Telles étaient les conclusions qui résultaient de nos premières recherches, et que nous avions exposées dans le travail cité précédemment[401]. Elles ont été combattues depuis par le R. P. Jubaru, dans un très intéressant mémoire qu'il a fait paraître dans les Études religieuses sur le lieu du baptême de Clovis[402]. L'auteur de cette notice, qui a fait preuve d'une érudition solide et d'un esprit fort judicieux, a apporté dans cette discussion des arguments dont nous ne saurions nous dissimuler la valeur. Sans doute, il ne nous semble pas être arrivé à une certitude absolue; pour des événements si lointains et si obscurs, avec le peu de renseignements que les sources historiques nous fournissent à leur sujet, on est réduit forcément aux conjectures. En réfutant notre opinion, le P. Jubaru n'a pas tenu assez compte, à notre sens, de l'oratoire de Saint-Pierre du palais archiépiscopal, dont l'existence est attestée, comme nous l'avons vu, pour une époque assez reculée. Nous persistons à croire que notre hypothèse n'est pas insoutenable, et qu'il y a toujours de bonnes raisons en sa faveur. Mais d'autre part, celle qu'a émise notre savant contradicteur est très plausible, et s'appuie sur un ensemble de preuves qui méritent un sérieux examen. On a donc le choix entre les deux opinions en présence; elles peuvent se défendre l'une et l'autre. Nous devons avouer toutefois qu'après mûr examen, nos préférences vont plutôt maintenant à celle du P. Jubaru, pour des motifs que nous allons énoncer.

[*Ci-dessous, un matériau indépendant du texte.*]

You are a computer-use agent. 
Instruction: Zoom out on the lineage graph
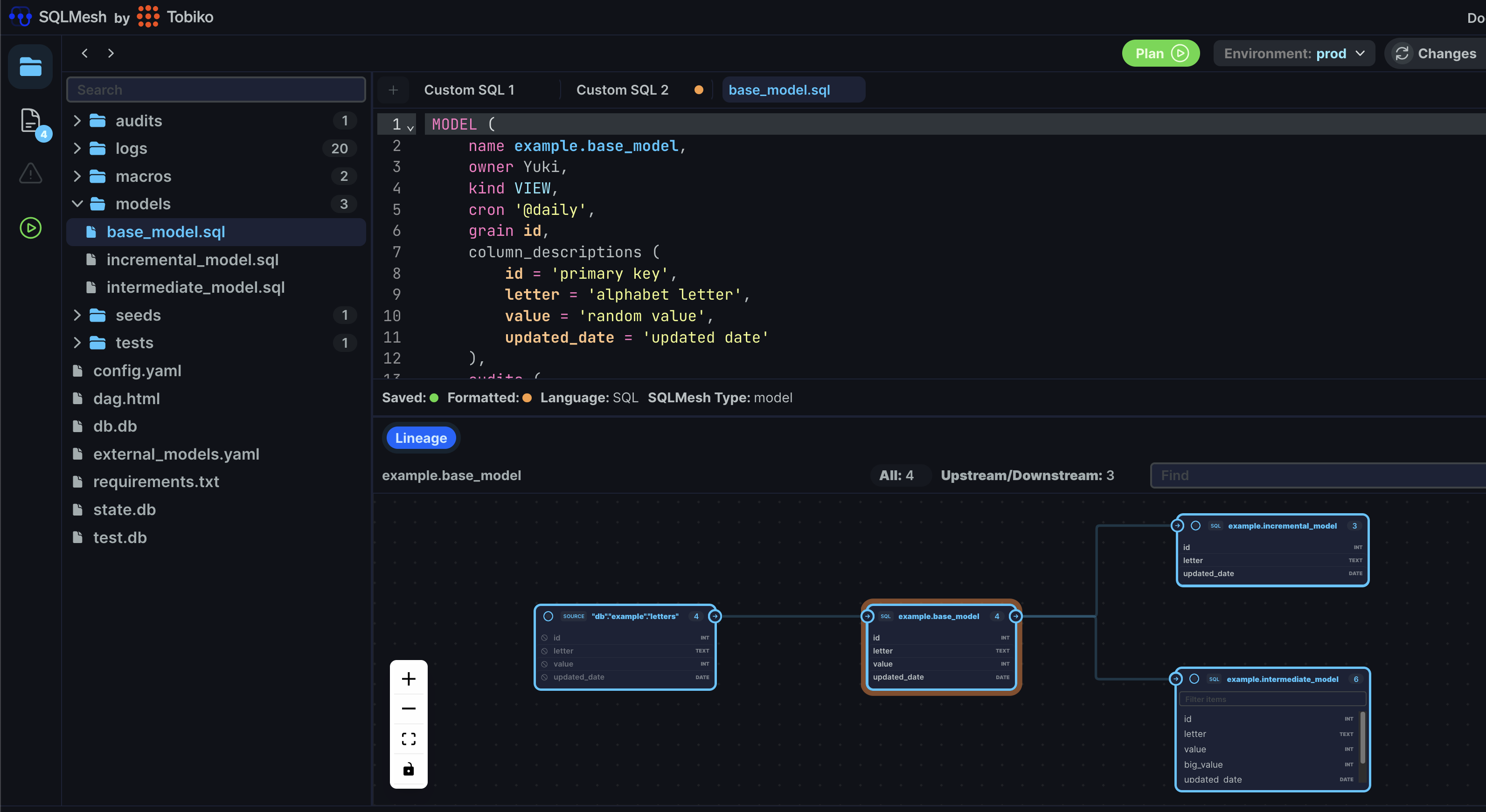[x=409, y=708]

[401] Voyez le Clovis de M. Kurth, appendice, p. 619 et suiv.
[402] Clovis a-t-il été baptisé à Reims? dans les Études religieuses des Pères de la Compagnie de Jésus, t. LXVII (1896), p. 292 à 320.
Cette opinion a été proposée pour la première fois au dix-huitième siècle par l'abbé Lebeuf. Dans une de ses savantes dissertations[403], cet érudit prétend qu'il y avait à Reims un palais royal d'où Clovis sortit pour aller au baptistère, et que «c'était l'ancien palais des empereurs romains», résidence de Valentinien Ier, qui y rendit plusieurs décrets dont le texte nous a été conservé dans le code Théodosien[404]. Les décrets en question sont datés du 27 janvier, du 13 février et du 29 mars 367; ils nous montrent que Valentinien a bien en effet séjourné à Reims durant les premiers mois de cette année.
[403] Dissertation sur plusieurs circonstances du règne de Clovis, Paris (1738), p. 10 et 11.
[404] Marlot, Metrop. Remensis historia, t. I, p. 43; cf. Hist. de la ville de Reims, t. I, p. 554.